The Rood Screen
Augustus Welby Northmore Pugin (1812-1852)
Cathedral Church of St. Chad, Birmingham
Source: Present State of Ecclesiastical Architecture, facing p. 78
The great rood was certainly one of the most impressive features of a Catholic Church; and a screen surmounted with its lights and images, covered with gold and paintings of holy men, forms indeed a glorious entrance to the holy place set apart for sacrifice. We have here introduced an etching of the great screen and rood lately erected in the Cathedral Church of St. Chad, Birmingham, and which will afford a tolerable idea of the sublime effect of the ancient roodscreens, before their mutilation under Edward the Sixth. The images are all ancient and were procured from some of the suppressed continental abbeys; the crucifix itself is of the natural size, and carved with wonderful art and expression; the images of our blessed Lady and St. John are less in proportion, which is quite correct. Immediately under tracery panels in front of the loft, are a series of ancient sculptures; the centre of which represents the consecration of St. Chad, patron of the church, the other refers to the life and glories of St. John the Baptist.
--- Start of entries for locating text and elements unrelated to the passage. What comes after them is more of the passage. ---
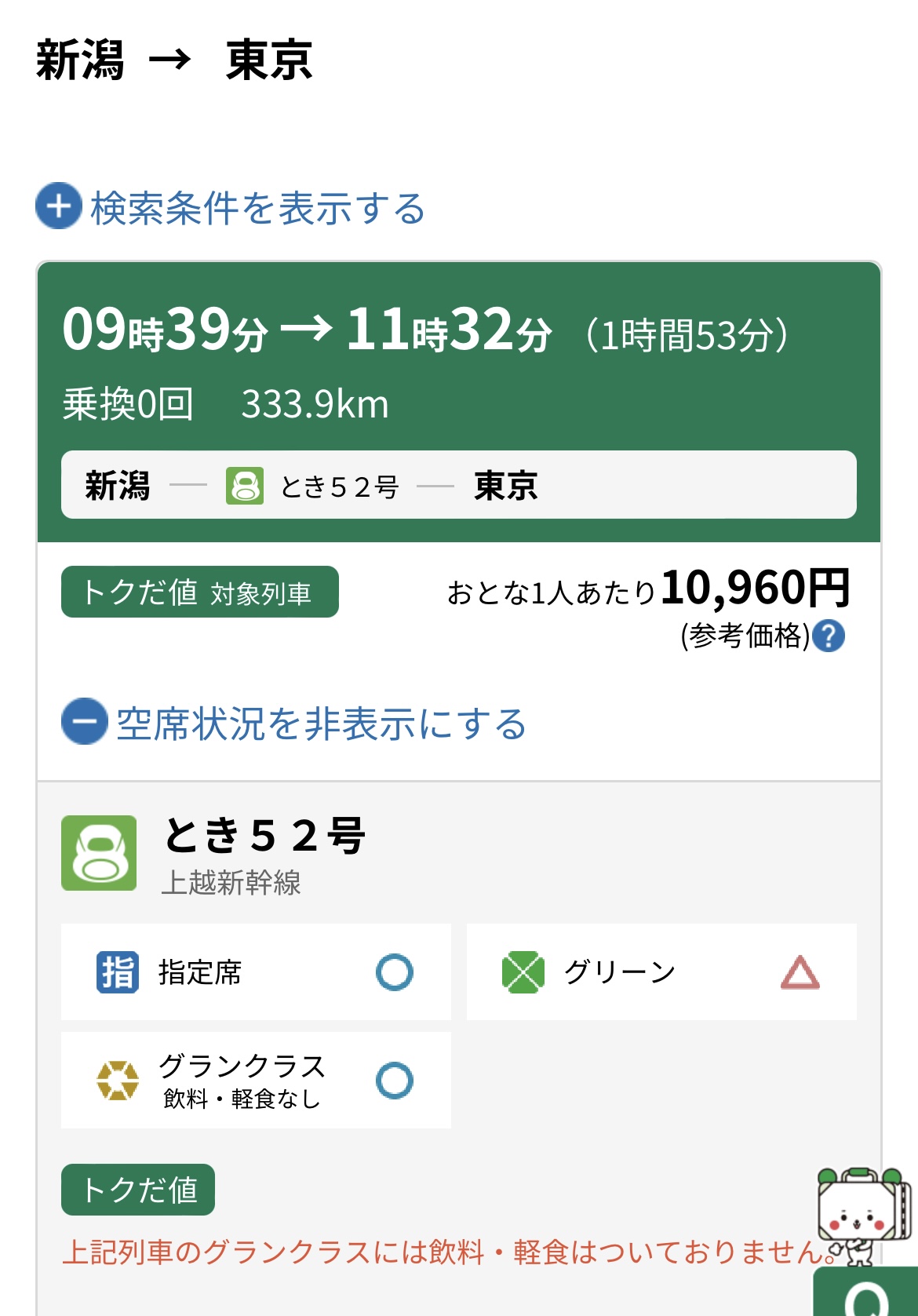Collapse 空席状況を非表示にする seat availability
Screen dimensions: 918x1316
[x=294, y=723]
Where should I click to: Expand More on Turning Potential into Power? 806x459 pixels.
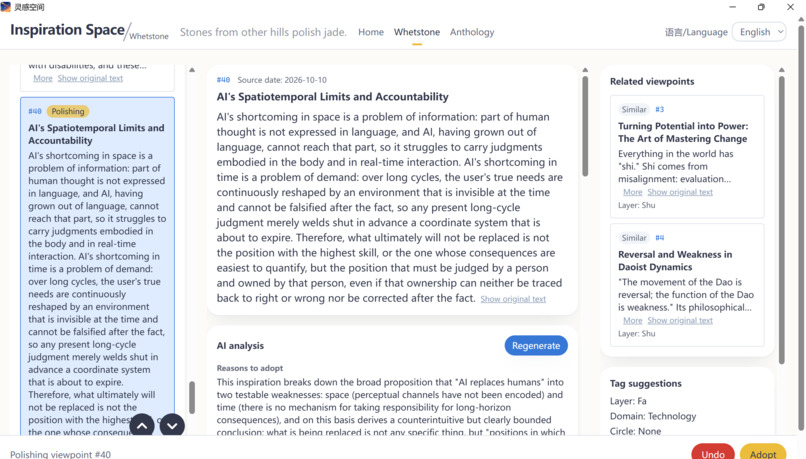(633, 192)
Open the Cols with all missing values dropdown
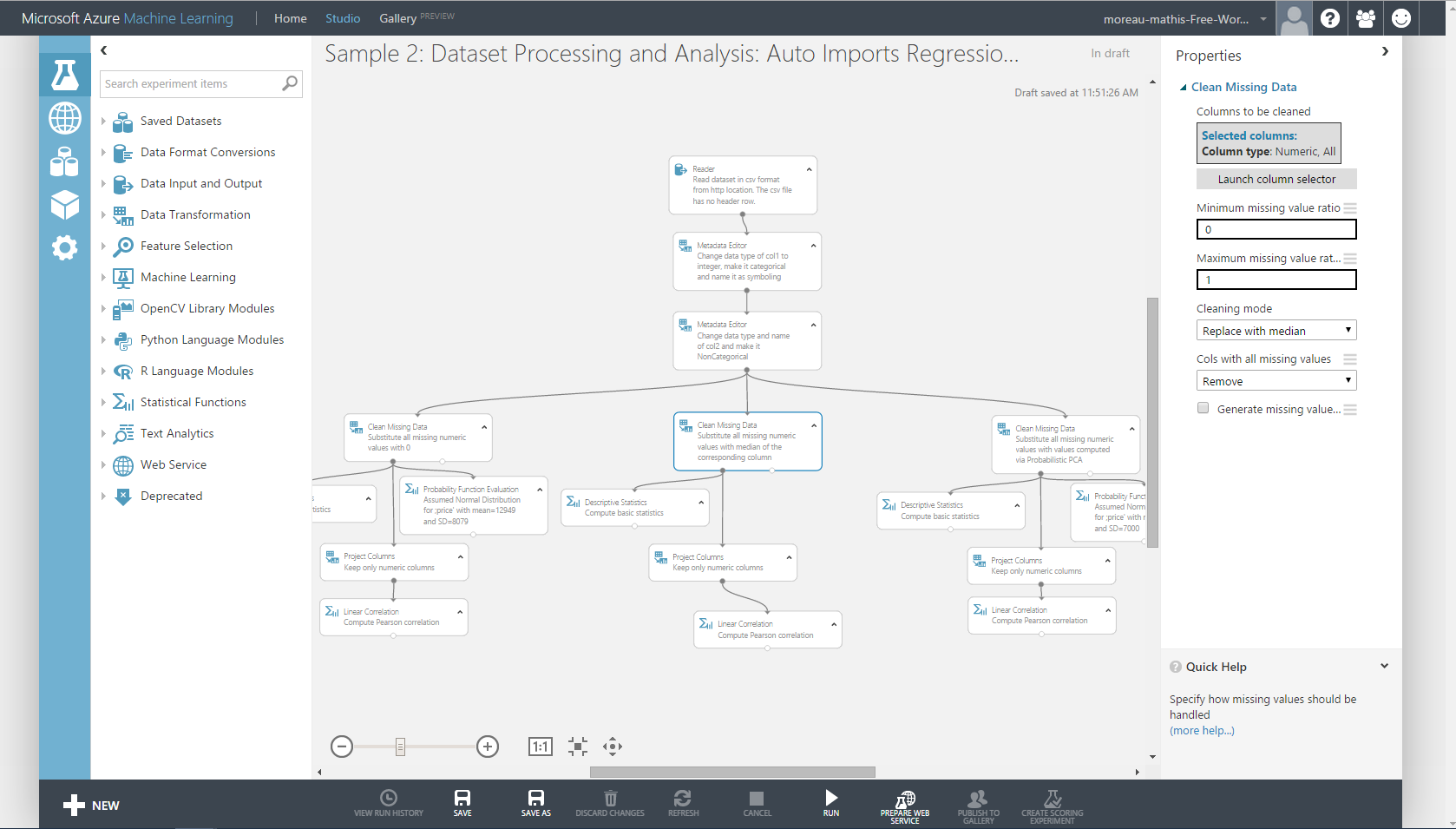The height and width of the screenshot is (829, 1456). (1276, 380)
On the mullions between the open panels, on foliated corbels, are eight images of prophets. The rood Is richly gilt and painted, and it is proposed to continue the same decoration over the screen itself. At St. Alban's, Macclesfield, is a perpendicular screen, also surmounted by an ancient rood with images and lights. St. Mary's, Dudley, St. Oswald's, near Liverpool, St. Wilfred's, Manchester, are all furnished with roods and screens, revived faithfully from ancient authorities, enriched with paintings and gilding, as- cended by a turret staircase, and in all respects similar to those which existed in the old English Churches previous to their desecration under Protestant ascendency.